━━━ INFORMATION SUPPLIED

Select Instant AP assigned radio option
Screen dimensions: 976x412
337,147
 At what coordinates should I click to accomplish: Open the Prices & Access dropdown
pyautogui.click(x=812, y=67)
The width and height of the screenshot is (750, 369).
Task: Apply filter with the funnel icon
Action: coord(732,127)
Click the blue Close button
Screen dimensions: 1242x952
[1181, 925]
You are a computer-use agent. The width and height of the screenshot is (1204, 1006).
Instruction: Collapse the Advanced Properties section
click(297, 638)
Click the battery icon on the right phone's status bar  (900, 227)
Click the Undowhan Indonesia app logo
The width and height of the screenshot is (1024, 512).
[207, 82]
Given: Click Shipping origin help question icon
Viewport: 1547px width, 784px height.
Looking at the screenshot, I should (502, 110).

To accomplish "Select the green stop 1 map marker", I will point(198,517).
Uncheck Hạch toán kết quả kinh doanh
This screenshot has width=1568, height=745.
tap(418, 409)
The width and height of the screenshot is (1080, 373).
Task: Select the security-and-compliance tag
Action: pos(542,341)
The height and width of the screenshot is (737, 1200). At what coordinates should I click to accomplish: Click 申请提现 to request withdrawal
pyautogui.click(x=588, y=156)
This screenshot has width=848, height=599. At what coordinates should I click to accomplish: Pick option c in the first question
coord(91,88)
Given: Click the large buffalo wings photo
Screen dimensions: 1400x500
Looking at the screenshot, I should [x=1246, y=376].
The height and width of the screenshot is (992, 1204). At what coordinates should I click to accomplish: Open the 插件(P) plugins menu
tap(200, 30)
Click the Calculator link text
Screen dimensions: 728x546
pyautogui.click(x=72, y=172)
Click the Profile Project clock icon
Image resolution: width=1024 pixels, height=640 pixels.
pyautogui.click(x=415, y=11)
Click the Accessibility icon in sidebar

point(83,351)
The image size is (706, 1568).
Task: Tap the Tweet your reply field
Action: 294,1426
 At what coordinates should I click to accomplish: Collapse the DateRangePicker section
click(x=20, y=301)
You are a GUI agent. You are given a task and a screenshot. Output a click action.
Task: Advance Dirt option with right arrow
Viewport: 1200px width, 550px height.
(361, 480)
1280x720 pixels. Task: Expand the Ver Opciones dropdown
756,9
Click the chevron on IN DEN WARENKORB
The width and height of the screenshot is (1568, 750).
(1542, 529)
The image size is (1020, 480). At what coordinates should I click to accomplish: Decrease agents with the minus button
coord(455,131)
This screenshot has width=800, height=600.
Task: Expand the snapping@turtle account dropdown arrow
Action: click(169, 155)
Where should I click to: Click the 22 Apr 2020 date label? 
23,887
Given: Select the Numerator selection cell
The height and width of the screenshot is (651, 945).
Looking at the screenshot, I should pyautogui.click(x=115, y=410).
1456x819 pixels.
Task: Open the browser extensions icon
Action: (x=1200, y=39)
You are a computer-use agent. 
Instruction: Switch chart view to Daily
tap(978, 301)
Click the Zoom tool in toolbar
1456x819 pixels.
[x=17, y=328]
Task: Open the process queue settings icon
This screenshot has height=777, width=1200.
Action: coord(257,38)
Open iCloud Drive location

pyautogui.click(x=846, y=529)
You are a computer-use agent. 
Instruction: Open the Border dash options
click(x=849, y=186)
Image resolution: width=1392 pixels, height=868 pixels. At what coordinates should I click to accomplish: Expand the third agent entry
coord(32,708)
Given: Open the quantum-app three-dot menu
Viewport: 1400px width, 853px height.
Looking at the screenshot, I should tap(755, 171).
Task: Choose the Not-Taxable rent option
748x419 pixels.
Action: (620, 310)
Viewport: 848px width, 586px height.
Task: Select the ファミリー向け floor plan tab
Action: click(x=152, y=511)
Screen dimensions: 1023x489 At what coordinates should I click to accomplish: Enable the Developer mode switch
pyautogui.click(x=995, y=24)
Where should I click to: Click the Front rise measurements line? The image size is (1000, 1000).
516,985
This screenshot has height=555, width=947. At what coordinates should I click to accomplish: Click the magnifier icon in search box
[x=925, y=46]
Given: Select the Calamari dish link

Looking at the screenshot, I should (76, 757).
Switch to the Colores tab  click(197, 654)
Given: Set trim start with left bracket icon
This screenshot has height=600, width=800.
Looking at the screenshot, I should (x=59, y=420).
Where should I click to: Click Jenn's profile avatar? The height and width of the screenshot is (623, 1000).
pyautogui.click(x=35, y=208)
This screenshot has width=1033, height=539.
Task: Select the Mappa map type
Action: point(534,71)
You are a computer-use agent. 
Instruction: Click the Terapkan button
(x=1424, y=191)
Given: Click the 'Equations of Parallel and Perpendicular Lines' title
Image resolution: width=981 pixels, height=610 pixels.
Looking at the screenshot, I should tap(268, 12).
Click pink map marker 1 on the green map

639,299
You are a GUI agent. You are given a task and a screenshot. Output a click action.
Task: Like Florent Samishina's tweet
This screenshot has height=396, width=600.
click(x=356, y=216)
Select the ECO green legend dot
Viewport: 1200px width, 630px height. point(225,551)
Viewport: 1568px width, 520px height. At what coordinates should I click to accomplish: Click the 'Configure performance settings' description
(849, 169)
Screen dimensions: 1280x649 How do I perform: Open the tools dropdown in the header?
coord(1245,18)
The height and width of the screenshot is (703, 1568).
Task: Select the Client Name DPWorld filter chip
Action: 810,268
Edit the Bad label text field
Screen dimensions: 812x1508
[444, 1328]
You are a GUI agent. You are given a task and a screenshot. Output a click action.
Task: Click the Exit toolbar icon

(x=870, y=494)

━━━━━━

= TASK TO COMPLETE =
Reproduce every one of the records above word for word, line by line.

= TASK ANSWER =
Select Instant AP assigned radio option
Screen dimensions: 976x412
337,147
 At what coordinates should I click to accomplish: Open the Prices & Access dropdown
pyautogui.click(x=812, y=67)
The width and height of the screenshot is (750, 369).
Task: Apply filter with the funnel icon
Action: coord(732,127)
Click the blue Close button
Screen dimensions: 1242x952
[1181, 925]
You are a computer-use agent. The width and height of the screenshot is (1204, 1006).
Instruction: Collapse the Advanced Properties section
click(297, 638)
Click the battery icon on the right phone's status bar  (900, 227)
Click the Undowhan Indonesia app logo
The width and height of the screenshot is (1024, 512).
[207, 82]
Given: Click Shipping origin help question icon
Viewport: 1547px width, 784px height.
Looking at the screenshot, I should (502, 110).

To accomplish "Select the green stop 1 map marker", I will point(198,517).
Uncheck Hạch toán kết quả kinh doanh
This screenshot has width=1568, height=745.
tap(418, 409)
The width and height of the screenshot is (1080, 373).
Task: Select the security-and-compliance tag
Action: pos(542,341)
The height and width of the screenshot is (737, 1200). At what coordinates should I click to accomplish: Click 申请提现 to request withdrawal
pyautogui.click(x=588, y=156)
This screenshot has width=848, height=599. At what coordinates should I click to accomplish: Pick option c in the first question
coord(91,88)
Given: Click the large buffalo wings photo
Screen dimensions: 1400x500
Looking at the screenshot, I should [x=1246, y=376].
The height and width of the screenshot is (992, 1204). At what coordinates should I click to accomplish: Open the 插件(P) plugins menu
tap(200, 30)
Click the Calculator link text
Screen dimensions: 728x546
pyautogui.click(x=72, y=172)
Click the Profile Project clock icon
Image resolution: width=1024 pixels, height=640 pixels.
pyautogui.click(x=415, y=11)
Click the Accessibility icon in sidebar

point(83,351)
The image size is (706, 1568).
Task: Tap the Tweet your reply field
Action: 294,1426
 At what coordinates should I click to accomplish: Collapse the DateRangePicker section
click(x=20, y=301)
You are a GUI agent. You are given a task and a screenshot. Output a click action.
Task: Advance Dirt option with right arrow
Viewport: 1200px width, 550px height.
(361, 480)
1280x720 pixels. Task: Expand the Ver Opciones dropdown
756,9
Click the chevron on IN DEN WARENKORB
The width and height of the screenshot is (1568, 750).
(1542, 529)
The image size is (1020, 480). At what coordinates should I click to accomplish: Decrease agents with the minus button
coord(455,131)
This screenshot has width=800, height=600.
Task: Expand the snapping@turtle account dropdown arrow
Action: click(169, 155)
Where should I click to: Click the 22 Apr 2020 date label? 
23,887
Given: Select the Numerator selection cell
The height and width of the screenshot is (651, 945).
Looking at the screenshot, I should pyautogui.click(x=115, y=410).
1456x819 pixels.
Task: Open the browser extensions icon
Action: (x=1200, y=39)
You are a computer-use agent. 
Instruction: Switch chart view to Daily
tap(978, 301)
Click the Zoom tool in toolbar
1456x819 pixels.
[x=17, y=328]
Task: Open the process queue settings icon
This screenshot has height=777, width=1200.
Action: coord(257,38)
Open iCloud Drive location

pyautogui.click(x=846, y=529)
You are a computer-use agent. 
Instruction: Open the Border dash options
click(x=849, y=186)
Image resolution: width=1392 pixels, height=868 pixels. At what coordinates should I click to accomplish: Expand the third agent entry
coord(32,708)
Given: Open the quantum-app three-dot menu
Viewport: 1400px width, 853px height.
Looking at the screenshot, I should tap(755, 171).
Task: Choose the Not-Taxable rent option
748x419 pixels.
Action: (620, 310)
Viewport: 848px width, 586px height.
Task: Select the ファミリー向け floor plan tab
Action: click(x=152, y=511)
Screen dimensions: 1023x489 At what coordinates should I click to accomplish: Enable the Developer mode switch
pyautogui.click(x=995, y=24)
Where should I click to: Click the Front rise measurements line? The image size is (1000, 1000).
516,985
This screenshot has height=555, width=947. At what coordinates should I click to accomplish: Click the magnifier icon in search box
[x=925, y=46]
Given: Select the Calamari dish link

Looking at the screenshot, I should (76, 757).
Switch to the Colores tab  click(197, 654)
Given: Set trim start with left bracket icon
This screenshot has height=600, width=800.
Looking at the screenshot, I should (x=59, y=420).
Where should I click to: Click Jenn's profile avatar? The height and width of the screenshot is (623, 1000).
pyautogui.click(x=35, y=208)
This screenshot has width=1033, height=539.
Task: Select the Mappa map type
Action: point(534,71)
You are a computer-use agent. 
Instruction: Click the Terapkan button
(x=1424, y=191)
Given: Click the 'Equations of Parallel and Perpendicular Lines' title
Image resolution: width=981 pixels, height=610 pixels.
Looking at the screenshot, I should tap(268, 12).
Click pink map marker 1 on the green map

639,299
You are a GUI agent. You are given a task and a screenshot. Output a click action.
Task: Like Florent Samishina's tweet
This screenshot has height=396, width=600.
click(x=356, y=216)
Select the ECO green legend dot
Viewport: 1200px width, 630px height. point(225,551)
Viewport: 1568px width, 520px height. At what coordinates should I click to accomplish: Click the 'Configure performance settings' description
(849, 169)
Screen dimensions: 1280x649 How do I perform: Open the tools dropdown in the header?
coord(1245,18)
The height and width of the screenshot is (703, 1568).
Task: Select the Client Name DPWorld filter chip
Action: 810,268
Edit the Bad label text field
Screen dimensions: 812x1508
[444, 1328]
You are a GUI agent. You are given a task and a screenshot. Output a click action.
Task: Click the Exit toolbar icon

(x=870, y=494)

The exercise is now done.